OLIVIA: It is tough. For me, a lot of stuff happened a long time ago. It's exhausting. You don't realize how much you've filed away and compartmentalized and pretend it didn't happen. So it's been a roller coaster of emotions just feeling things again. When I talk about being sober, I never drank that much, but I could have in this two years I've been in. I could have easily bottled up my emotions further and stopped the process.

ROBIN: Congratulations! If you are interested, I highly recommend TIR therapy, and it feels like you scoop out the bottom of your stomach with an ice cream - it's awful - for like three days, but its life changing for being able to talk about stuff. And same with EMDR.

OLIVIA: That's the tapping and eye movement? My therapist now does stuff like that. Tapping both sides of the body. She's all about the nervous system and regulating the nervous system.

I thought it was kinda BS when I first started. I was trying to make it seem like I didn't think that (laughter) but it's actually kinda cool.

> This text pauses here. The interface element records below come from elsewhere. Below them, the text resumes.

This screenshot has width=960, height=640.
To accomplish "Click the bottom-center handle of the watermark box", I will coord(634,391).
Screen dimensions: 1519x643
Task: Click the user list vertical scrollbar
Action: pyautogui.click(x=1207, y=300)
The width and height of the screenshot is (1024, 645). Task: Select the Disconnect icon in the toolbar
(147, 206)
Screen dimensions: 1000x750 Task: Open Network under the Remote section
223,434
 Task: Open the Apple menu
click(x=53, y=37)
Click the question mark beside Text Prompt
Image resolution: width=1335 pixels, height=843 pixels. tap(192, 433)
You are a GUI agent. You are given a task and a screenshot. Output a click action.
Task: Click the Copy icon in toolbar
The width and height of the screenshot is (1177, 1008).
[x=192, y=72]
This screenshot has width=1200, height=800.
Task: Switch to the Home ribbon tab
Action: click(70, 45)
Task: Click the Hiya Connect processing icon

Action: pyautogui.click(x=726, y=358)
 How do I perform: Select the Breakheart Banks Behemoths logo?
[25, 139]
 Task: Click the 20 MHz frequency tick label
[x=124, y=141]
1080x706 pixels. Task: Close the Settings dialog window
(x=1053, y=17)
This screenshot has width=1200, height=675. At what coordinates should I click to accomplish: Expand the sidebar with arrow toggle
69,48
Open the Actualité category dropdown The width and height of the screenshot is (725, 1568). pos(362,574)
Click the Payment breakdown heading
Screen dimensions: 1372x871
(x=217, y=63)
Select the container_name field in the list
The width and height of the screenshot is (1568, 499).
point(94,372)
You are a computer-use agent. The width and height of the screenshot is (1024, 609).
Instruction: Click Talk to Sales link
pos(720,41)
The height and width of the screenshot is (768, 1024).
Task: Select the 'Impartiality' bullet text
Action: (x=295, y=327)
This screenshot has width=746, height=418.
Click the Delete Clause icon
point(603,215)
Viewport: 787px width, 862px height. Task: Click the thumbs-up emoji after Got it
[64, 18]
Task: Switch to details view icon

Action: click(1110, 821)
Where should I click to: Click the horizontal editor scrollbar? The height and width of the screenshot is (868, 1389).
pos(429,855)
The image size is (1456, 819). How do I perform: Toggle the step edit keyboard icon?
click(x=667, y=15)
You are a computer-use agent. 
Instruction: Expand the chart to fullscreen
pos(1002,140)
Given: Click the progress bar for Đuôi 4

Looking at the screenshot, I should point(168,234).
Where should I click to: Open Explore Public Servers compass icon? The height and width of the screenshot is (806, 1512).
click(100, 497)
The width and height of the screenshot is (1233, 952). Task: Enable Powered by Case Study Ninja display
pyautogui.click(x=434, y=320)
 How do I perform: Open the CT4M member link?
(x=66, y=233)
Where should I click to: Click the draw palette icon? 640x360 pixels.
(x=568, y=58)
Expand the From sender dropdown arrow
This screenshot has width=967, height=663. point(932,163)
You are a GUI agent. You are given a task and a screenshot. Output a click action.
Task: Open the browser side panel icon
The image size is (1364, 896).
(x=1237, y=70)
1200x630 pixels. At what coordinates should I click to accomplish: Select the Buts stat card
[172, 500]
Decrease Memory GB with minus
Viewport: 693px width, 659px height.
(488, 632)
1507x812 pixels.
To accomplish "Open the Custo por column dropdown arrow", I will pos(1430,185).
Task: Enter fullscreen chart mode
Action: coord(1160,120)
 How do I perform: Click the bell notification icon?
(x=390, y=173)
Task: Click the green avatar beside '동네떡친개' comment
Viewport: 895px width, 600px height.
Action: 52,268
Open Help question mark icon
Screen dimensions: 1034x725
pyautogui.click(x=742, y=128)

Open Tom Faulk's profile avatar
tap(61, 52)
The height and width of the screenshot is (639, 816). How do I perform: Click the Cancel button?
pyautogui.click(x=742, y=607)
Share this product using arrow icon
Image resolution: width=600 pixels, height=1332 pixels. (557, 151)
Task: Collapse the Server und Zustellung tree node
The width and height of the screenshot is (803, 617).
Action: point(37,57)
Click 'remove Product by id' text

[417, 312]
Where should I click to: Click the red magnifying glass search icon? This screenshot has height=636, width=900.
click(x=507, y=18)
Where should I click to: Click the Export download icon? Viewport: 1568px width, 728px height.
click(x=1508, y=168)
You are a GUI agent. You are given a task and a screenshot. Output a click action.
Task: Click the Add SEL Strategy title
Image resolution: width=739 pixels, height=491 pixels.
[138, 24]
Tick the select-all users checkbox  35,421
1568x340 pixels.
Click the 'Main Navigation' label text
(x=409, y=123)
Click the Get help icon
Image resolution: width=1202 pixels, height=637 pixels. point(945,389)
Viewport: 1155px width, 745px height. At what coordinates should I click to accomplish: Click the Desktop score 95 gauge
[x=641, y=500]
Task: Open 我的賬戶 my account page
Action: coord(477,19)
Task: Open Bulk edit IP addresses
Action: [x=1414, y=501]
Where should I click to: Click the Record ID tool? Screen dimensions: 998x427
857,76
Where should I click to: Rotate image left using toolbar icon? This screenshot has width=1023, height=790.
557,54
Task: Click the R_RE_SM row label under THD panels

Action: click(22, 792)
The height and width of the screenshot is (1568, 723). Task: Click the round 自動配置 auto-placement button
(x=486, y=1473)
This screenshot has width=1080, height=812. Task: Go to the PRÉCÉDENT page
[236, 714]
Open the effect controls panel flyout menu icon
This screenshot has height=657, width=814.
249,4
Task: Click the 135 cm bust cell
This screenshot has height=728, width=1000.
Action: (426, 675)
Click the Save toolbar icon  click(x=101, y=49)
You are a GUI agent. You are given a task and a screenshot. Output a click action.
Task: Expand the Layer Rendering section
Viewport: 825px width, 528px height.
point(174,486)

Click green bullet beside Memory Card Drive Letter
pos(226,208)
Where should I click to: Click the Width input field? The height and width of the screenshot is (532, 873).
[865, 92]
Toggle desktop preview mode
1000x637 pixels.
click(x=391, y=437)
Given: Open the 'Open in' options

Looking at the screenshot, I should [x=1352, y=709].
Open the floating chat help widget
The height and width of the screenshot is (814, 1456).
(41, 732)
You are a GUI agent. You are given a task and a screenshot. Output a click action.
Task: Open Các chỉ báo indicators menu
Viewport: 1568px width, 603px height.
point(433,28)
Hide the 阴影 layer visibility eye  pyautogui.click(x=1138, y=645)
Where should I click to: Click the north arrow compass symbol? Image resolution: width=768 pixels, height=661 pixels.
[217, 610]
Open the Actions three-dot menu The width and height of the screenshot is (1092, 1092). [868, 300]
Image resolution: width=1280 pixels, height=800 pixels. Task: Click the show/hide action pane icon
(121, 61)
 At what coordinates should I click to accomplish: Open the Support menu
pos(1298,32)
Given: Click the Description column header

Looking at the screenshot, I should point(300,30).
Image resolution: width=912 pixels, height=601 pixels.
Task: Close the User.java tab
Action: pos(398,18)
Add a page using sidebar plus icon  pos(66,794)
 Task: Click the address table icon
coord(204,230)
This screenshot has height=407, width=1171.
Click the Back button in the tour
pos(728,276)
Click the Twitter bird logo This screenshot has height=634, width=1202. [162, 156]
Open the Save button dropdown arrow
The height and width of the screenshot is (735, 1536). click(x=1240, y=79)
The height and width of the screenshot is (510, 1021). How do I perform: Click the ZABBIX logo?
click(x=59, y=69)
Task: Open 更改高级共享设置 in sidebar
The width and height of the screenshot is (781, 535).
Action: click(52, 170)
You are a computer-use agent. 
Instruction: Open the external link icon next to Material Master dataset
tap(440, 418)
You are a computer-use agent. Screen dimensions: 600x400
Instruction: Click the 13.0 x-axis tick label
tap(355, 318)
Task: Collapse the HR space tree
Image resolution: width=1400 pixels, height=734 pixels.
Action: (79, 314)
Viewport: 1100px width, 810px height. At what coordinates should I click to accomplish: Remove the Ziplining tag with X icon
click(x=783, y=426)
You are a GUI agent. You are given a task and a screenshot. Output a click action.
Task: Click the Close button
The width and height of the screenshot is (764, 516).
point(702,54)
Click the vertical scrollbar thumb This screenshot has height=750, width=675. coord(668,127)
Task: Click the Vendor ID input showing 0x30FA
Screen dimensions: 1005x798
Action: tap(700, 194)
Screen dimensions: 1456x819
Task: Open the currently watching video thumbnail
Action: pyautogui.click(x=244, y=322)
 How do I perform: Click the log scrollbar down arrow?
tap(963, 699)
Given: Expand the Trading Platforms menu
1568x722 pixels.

ROBIN: Yeah, that eye stuff, I didn't get why it worked either. My friend sent me something about the vagus nerve in the neck. Moving your eyes left to right relaxes your nerve that controls your fight or flight instinct. It makes sense. I'm like, "oh it is real!" (laughter)

OLIVIA:Yeah, I'm trying to the right words to say it, the world makes things like that feel like it's voodoo or overdramatic or doesn't make sense, but when I hear more stuff about the nervous system and the spine and the neck, it makes sense to me. It doesn't sound like nonsense.